:: Data section

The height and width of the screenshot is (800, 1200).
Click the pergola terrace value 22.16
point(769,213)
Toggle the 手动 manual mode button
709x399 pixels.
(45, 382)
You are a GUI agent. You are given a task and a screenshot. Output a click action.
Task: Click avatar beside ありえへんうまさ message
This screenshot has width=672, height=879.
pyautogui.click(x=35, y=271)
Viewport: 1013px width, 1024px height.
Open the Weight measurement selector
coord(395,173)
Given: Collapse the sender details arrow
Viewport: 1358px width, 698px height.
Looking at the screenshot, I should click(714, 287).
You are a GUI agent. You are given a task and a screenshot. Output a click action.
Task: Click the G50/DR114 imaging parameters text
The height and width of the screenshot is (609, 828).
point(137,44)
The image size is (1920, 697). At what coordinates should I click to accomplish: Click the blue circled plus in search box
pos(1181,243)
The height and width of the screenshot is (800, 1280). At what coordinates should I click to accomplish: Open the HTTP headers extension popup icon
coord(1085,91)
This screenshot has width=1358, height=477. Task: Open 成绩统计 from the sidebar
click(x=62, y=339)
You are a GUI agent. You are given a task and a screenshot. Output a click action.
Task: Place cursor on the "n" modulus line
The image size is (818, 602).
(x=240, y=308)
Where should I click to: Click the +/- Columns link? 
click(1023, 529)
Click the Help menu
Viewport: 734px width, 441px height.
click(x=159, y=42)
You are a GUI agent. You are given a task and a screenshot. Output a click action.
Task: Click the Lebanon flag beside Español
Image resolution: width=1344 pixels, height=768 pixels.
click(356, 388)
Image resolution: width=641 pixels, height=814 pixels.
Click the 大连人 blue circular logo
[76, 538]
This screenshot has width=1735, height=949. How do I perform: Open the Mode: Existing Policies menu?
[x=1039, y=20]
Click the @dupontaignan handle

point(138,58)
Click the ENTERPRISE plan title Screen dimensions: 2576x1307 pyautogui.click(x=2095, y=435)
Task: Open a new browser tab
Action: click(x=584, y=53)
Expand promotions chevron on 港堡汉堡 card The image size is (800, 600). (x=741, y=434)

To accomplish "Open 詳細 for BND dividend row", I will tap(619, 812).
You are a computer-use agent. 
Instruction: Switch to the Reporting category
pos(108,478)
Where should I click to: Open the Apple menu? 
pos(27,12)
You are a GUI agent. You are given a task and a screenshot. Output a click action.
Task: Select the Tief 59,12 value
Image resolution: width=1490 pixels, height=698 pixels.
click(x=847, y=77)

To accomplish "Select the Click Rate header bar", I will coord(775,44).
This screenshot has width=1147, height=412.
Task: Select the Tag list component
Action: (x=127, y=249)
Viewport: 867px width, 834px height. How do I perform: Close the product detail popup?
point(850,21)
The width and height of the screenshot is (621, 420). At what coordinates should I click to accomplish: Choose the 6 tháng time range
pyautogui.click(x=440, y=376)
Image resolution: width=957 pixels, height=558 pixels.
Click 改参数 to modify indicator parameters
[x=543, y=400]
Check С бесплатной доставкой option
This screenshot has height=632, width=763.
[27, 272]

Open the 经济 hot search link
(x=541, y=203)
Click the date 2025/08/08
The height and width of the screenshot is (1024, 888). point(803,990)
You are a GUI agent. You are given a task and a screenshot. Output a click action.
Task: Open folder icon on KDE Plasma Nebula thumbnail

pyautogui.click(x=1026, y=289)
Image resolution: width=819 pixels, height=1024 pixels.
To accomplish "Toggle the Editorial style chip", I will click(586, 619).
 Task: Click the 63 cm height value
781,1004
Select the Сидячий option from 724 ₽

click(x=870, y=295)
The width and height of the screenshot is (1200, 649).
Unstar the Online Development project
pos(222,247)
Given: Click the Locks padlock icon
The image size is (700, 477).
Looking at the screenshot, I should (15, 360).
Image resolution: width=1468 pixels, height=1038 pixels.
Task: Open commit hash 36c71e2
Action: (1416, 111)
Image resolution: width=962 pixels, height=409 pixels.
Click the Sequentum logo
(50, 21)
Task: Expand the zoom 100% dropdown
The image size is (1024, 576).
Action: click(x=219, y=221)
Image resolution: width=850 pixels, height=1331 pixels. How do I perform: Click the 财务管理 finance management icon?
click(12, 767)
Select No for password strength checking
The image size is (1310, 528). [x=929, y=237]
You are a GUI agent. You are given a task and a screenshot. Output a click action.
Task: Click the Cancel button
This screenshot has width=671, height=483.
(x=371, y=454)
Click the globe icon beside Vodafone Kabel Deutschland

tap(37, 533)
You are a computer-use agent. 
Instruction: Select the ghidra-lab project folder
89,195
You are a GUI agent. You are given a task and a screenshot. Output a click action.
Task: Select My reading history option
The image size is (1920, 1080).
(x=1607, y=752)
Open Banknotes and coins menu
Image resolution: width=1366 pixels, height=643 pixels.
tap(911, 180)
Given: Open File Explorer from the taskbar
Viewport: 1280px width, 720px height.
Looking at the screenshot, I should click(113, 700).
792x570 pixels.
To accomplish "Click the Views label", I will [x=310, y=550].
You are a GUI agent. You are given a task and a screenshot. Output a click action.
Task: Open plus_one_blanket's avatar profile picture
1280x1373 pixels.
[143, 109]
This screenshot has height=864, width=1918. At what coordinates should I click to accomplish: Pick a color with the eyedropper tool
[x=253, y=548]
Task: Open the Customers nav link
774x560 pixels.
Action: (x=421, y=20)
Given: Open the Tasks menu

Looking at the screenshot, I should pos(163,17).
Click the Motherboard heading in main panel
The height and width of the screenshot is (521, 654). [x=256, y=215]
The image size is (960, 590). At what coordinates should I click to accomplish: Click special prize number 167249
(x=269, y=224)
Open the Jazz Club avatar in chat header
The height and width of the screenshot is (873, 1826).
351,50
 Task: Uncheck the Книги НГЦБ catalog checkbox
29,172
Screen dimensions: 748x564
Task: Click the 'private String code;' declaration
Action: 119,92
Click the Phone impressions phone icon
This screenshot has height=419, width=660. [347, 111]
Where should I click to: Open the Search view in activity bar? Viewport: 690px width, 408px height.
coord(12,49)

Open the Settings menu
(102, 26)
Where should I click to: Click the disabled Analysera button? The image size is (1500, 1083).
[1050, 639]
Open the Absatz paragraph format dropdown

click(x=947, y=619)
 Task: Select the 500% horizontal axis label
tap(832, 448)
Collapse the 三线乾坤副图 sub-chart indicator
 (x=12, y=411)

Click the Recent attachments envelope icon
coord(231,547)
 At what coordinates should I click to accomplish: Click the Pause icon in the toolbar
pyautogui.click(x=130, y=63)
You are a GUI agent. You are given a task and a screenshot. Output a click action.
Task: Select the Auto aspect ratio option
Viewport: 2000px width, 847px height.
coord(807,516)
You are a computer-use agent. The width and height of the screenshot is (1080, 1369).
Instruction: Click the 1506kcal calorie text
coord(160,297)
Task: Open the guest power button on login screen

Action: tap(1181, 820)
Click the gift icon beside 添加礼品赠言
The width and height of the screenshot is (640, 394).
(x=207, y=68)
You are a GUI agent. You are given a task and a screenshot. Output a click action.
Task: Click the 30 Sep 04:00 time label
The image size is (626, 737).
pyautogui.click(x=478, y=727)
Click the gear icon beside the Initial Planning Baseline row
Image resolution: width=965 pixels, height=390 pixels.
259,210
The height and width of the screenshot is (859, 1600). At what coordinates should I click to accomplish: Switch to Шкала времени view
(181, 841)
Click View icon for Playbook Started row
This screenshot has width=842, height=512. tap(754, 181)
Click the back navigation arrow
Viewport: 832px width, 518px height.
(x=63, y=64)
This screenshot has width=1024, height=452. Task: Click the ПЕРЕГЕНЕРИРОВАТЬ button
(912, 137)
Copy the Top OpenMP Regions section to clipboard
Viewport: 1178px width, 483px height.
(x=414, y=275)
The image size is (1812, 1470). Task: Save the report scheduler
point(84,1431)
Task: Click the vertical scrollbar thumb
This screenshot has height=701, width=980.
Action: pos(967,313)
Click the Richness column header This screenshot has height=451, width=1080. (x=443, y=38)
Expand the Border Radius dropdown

::::

Your goal -
Nothing but the lines from the one that contains "Task: Select the 500% horizontal axis label" through the last line of the entries should appear in your reply, each repeated exactly.

Answer to the problem -
 Task: Select the 500% horizontal axis label
tap(832, 448)
Collapse the 三线乾坤副图 sub-chart indicator
 (x=12, y=411)

Click the Recent attachments envelope icon
coord(231,547)
 At what coordinates should I click to accomplish: Click the Pause icon in the toolbar
pyautogui.click(x=130, y=63)
You are a GUI agent. You are given a task and a screenshot. Output a click action.
Task: Select the Auto aspect ratio option
Viewport: 2000px width, 847px height.
coord(807,516)
You are a computer-use agent. The width and height of the screenshot is (1080, 1369).
Instruction: Click the 1506kcal calorie text
coord(160,297)
Task: Open the guest power button on login screen

Action: tap(1181, 820)
Click the gift icon beside 添加礼品赠言
The width and height of the screenshot is (640, 394).
(x=207, y=68)
You are a GUI agent. You are given a task and a screenshot. Output a click action.
Task: Click the 30 Sep 04:00 time label
The image size is (626, 737).
pyautogui.click(x=478, y=727)
Click the gear icon beside the Initial Planning Baseline row
Image resolution: width=965 pixels, height=390 pixels.
259,210
The height and width of the screenshot is (859, 1600). At what coordinates should I click to accomplish: Switch to Шкала времени view
(181, 841)
Click View icon for Playbook Started row
This screenshot has width=842, height=512. tap(754, 181)
Click the back navigation arrow
Viewport: 832px width, 518px height.
(x=63, y=64)
This screenshot has width=1024, height=452. Task: Click the ПЕРЕГЕНЕРИРОВАТЬ button
(912, 137)
Copy the Top OpenMP Regions section to clipboard
Viewport: 1178px width, 483px height.
(x=414, y=275)
The image size is (1812, 1470). Task: Save the report scheduler
point(84,1431)
Task: Click the vertical scrollbar thumb
This screenshot has height=701, width=980.
Action: pos(967,313)
Click the Richness column header This screenshot has height=451, width=1080. (x=443, y=38)
Expand the Border Radius dropdown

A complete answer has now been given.